De même, après que les agents du ministère ont pris contact, début février, avec l'ambassade américaine à Paris, celle-ci s'est engagée à améliorer l'information à destination des Américains accidentels sur le site internet de l'ambassade. Elle veillera également à améliorer le système de récupération du numéro de sécurité sociale américain, indispensable en cas de démarche de régularisation.

Les échanges vont se poursuivre dans les prochains mois. Soyez assurée que nos administrations continueront de suivre très étroitement cette question.

Considérant qu'une action parallèle doit s'engager à l'échelon européen, nous avons souhaité nous concerter avec les autres pays européens dont certains ressortissants sont confrontés à des difficultés similaires. Cet effort a produit un premier résultat : ainsi, un courrier a été adressé, le 8 mai 2017, par la présidence de l'Union européenne au secrétaire américain au Trésor, appelant son attention sur les difficultés concrètes rencontrées. Il s'en est suivi un assouplissement de la transmission des numéros d'identification fiscale à l'Internal Revenue Service.
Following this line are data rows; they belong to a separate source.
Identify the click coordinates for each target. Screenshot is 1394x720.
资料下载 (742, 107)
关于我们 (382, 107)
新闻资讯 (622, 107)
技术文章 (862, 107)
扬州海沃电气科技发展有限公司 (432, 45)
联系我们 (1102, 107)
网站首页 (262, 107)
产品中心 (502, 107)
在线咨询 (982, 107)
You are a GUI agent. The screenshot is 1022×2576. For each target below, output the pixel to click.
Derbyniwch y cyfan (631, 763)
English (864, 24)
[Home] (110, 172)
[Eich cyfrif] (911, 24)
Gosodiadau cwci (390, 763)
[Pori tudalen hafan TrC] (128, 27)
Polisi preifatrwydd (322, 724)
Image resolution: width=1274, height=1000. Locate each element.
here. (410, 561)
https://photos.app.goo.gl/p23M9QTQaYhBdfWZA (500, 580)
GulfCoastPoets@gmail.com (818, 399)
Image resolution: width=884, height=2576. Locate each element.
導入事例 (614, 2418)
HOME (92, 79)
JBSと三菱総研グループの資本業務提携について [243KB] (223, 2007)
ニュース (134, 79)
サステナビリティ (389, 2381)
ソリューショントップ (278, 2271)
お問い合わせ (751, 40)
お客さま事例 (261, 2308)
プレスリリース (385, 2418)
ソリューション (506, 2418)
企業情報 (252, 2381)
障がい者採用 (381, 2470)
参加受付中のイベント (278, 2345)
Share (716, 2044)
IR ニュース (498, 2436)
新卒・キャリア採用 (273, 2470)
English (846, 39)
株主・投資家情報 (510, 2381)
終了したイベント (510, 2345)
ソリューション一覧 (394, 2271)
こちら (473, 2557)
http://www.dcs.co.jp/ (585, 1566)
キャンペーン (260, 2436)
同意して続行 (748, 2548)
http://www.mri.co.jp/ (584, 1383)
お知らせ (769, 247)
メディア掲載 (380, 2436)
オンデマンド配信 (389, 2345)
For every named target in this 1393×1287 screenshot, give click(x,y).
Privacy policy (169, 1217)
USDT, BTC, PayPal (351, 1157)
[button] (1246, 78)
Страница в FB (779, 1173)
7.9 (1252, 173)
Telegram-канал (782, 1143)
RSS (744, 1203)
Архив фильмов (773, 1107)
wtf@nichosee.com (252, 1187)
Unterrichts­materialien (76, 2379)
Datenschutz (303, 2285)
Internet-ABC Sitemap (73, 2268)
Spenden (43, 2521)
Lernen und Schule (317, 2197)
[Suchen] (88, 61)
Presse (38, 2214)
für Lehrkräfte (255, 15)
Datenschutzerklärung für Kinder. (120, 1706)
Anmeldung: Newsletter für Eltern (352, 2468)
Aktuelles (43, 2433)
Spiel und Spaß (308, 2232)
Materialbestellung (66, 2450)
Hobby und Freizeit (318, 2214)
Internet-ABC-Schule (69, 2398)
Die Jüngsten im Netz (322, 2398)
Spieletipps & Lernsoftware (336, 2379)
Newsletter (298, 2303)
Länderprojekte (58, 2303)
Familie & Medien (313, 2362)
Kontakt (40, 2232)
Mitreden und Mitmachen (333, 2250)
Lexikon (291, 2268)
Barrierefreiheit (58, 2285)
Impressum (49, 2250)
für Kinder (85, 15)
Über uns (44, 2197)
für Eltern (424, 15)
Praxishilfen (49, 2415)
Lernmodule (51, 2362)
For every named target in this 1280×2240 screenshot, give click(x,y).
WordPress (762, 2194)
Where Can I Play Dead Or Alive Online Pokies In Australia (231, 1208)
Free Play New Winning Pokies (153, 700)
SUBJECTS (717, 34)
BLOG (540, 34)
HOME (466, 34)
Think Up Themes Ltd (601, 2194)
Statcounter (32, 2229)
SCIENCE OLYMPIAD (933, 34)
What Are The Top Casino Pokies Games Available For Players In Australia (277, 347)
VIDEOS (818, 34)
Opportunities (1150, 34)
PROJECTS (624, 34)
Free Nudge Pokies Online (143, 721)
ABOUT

Il reste que les services de l'administration américaine, en particulier le département du Trésor, même quand ils sont sensibles à nos arguments et souhaitent faire évoluer la situation en faveur d'une simplification pour les Américains accidentels, de bonne foi, butent sur l'opposition d'un certain nombre de parlementaires américains, notamment des sénateurs qui sont réticents à tout changement législatif dans ce domaine.

En conséquence, l'aide qui pourra être apportée par les parlementaires français grâce aux contacts noués avec leurs homologues américains sera tout à fait utile et appréciable. Je sais, compte tenu de votre mobilisation sur ce sujet, que nous pourrons compter sur vous.

M. le président. Monsieur le secrétaire d'État, cette fois, je ne vous ai pas interrompu, mais j'espère que vous veillerez dorénavant à ne pas dépasser votre temps de parole.